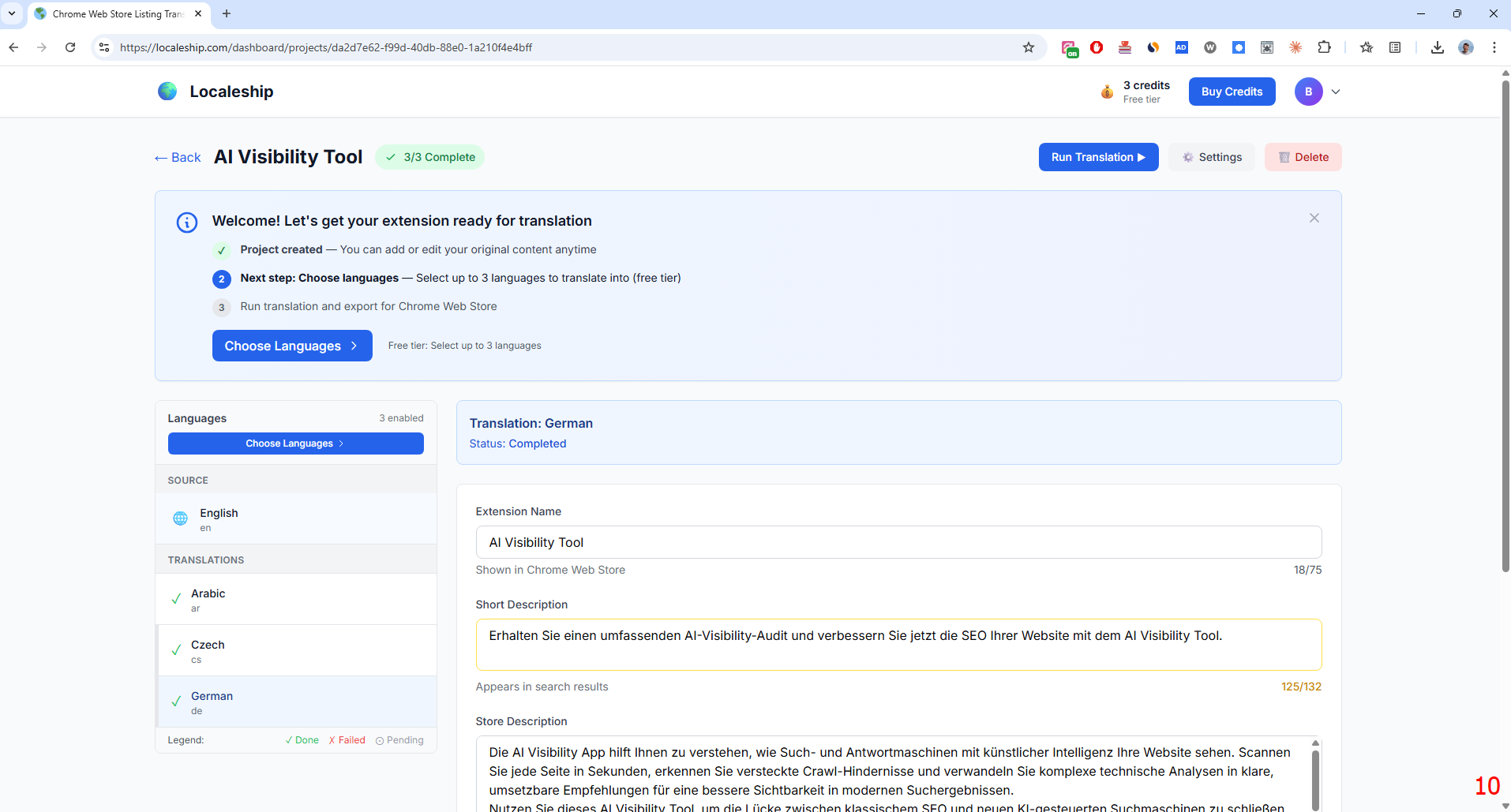Screen dimensions: 1511x812
Task: Click inside the Extension Name field
Action: [898, 542]
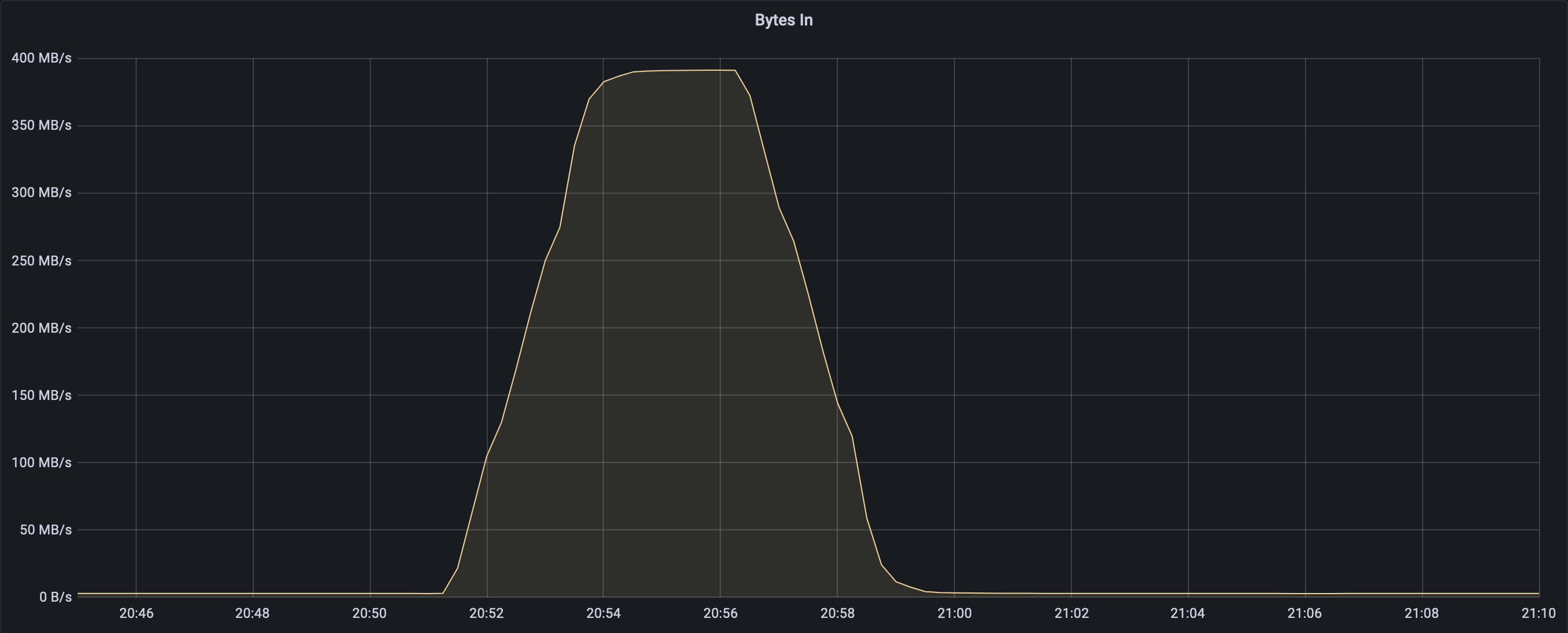Click the 0 B/s y-axis label
The width and height of the screenshot is (1568, 633).
coord(56,597)
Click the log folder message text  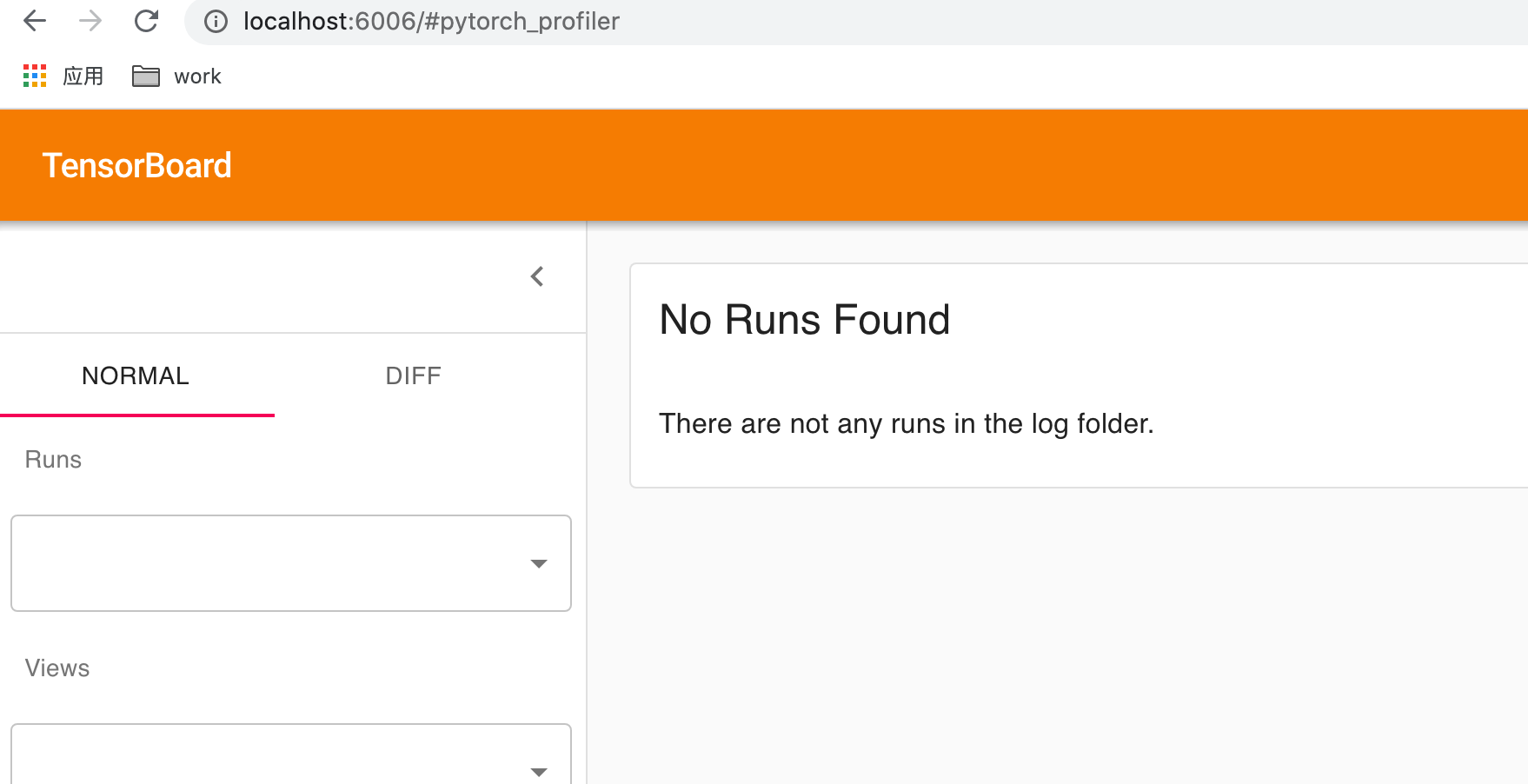point(907,423)
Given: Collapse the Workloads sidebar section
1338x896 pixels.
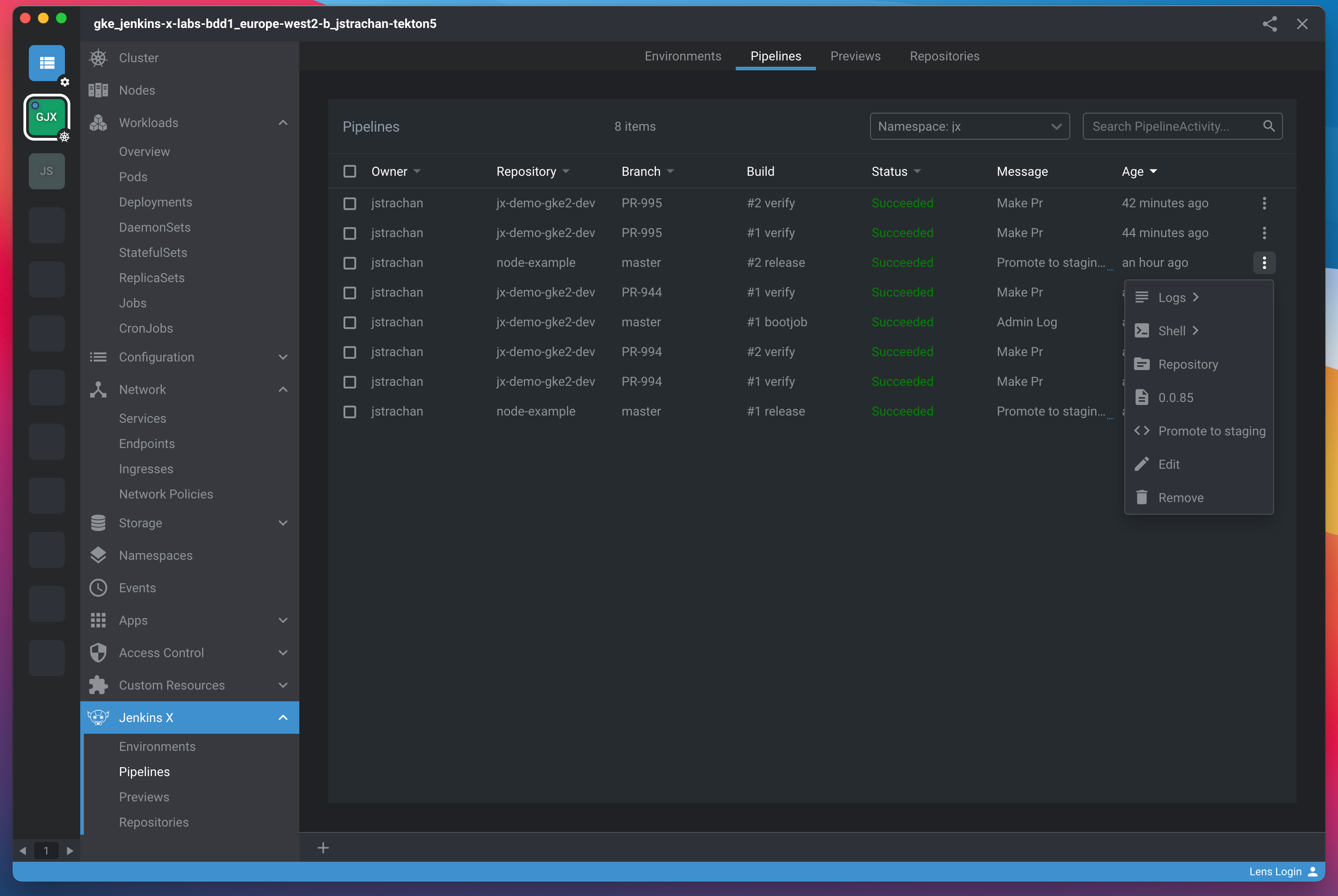Looking at the screenshot, I should (282, 123).
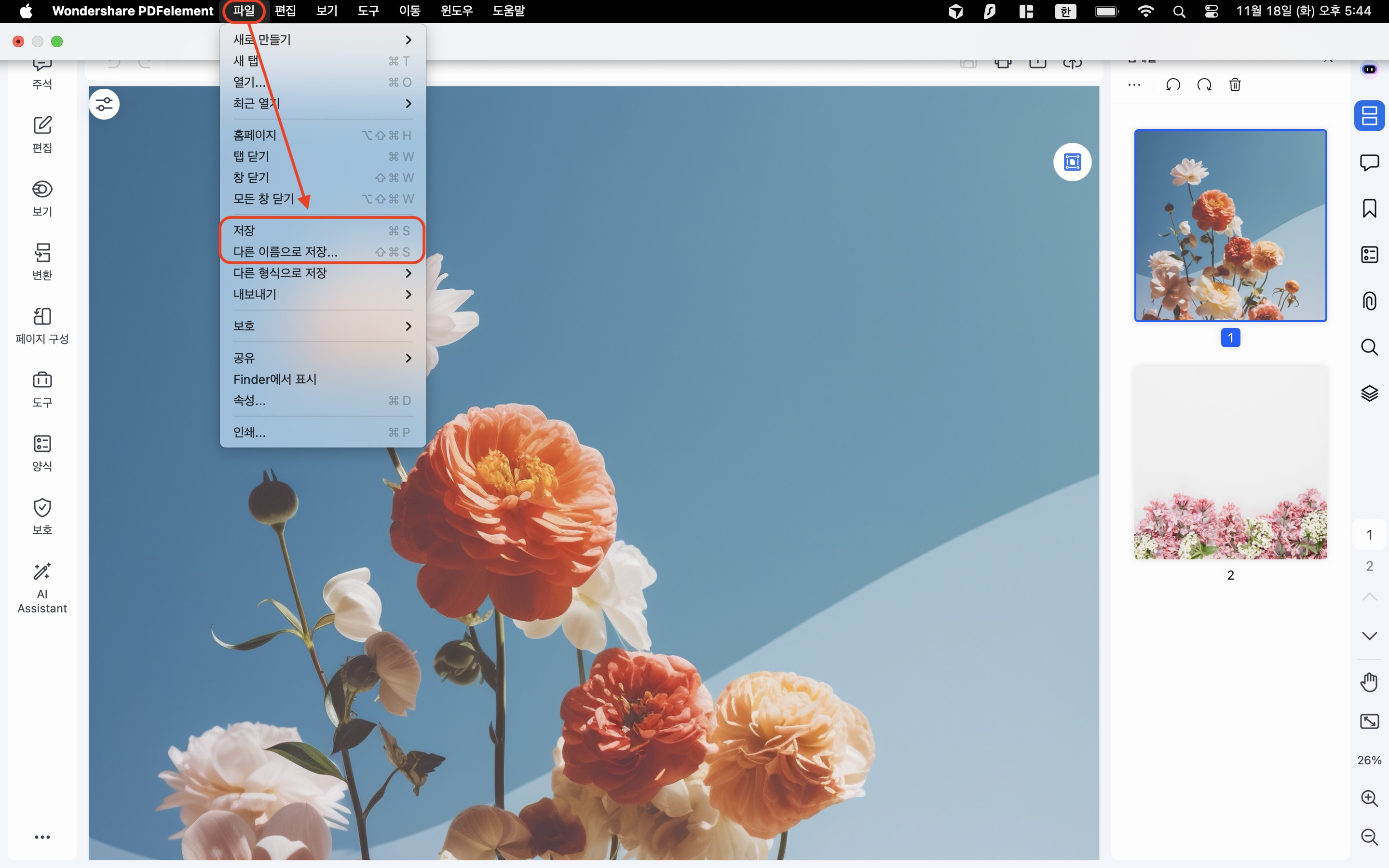Viewport: 1389px width, 868px height.
Task: Click Show in Finder (Finder에서 표시)
Action: (275, 380)
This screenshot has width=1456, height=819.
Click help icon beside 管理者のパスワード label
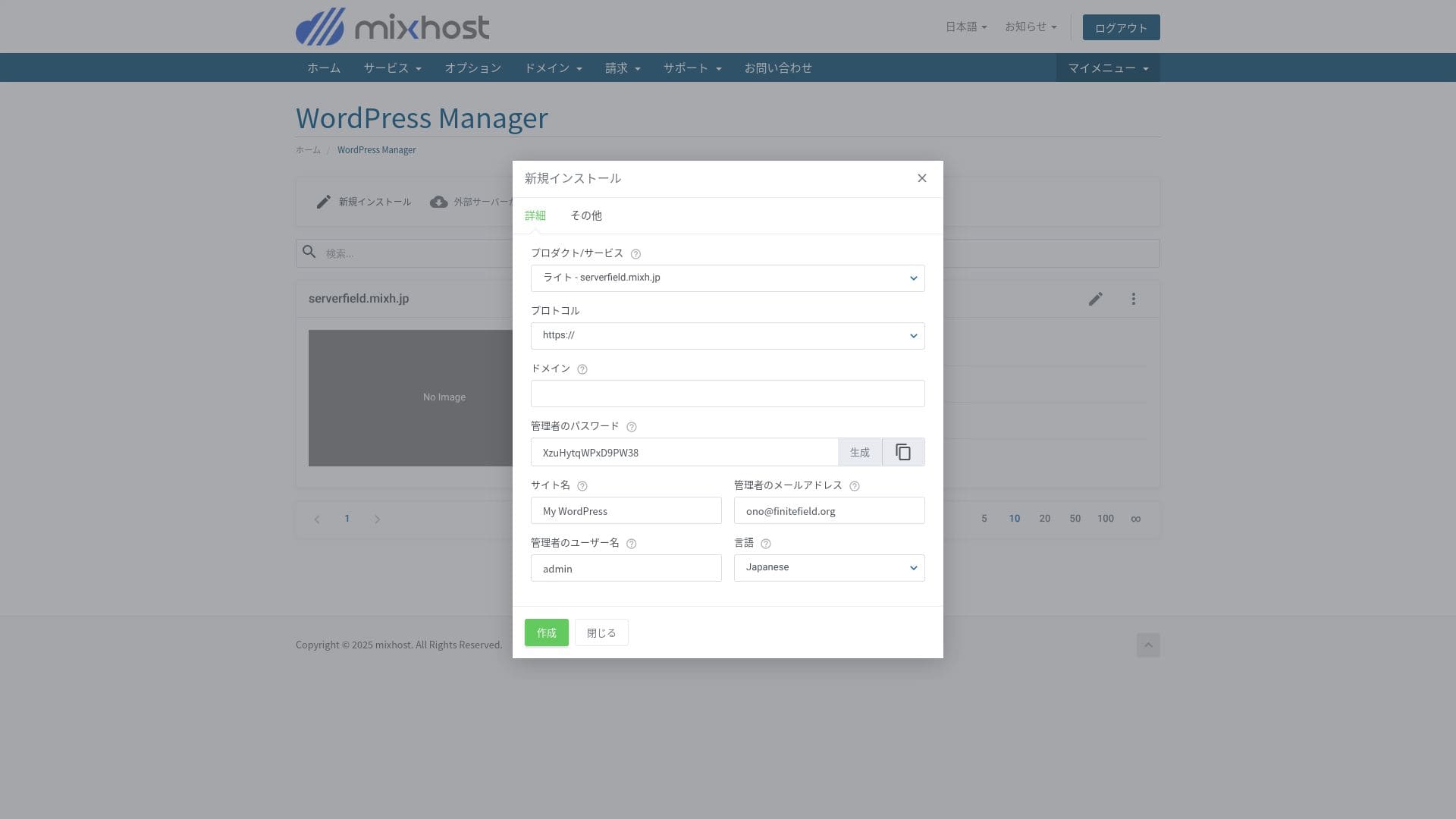(x=631, y=427)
::::::::
EXERCISE DESCRIPTION: With the pictures excluded, transcribe word for word only the lines from the one containing "This screenshot has width=1456, height=819." through the last line of the records.

WRITTEN SOLUTION:
This screenshot has width=1456, height=819.
Click help icon beside 管理者のパスワード label
(x=631, y=427)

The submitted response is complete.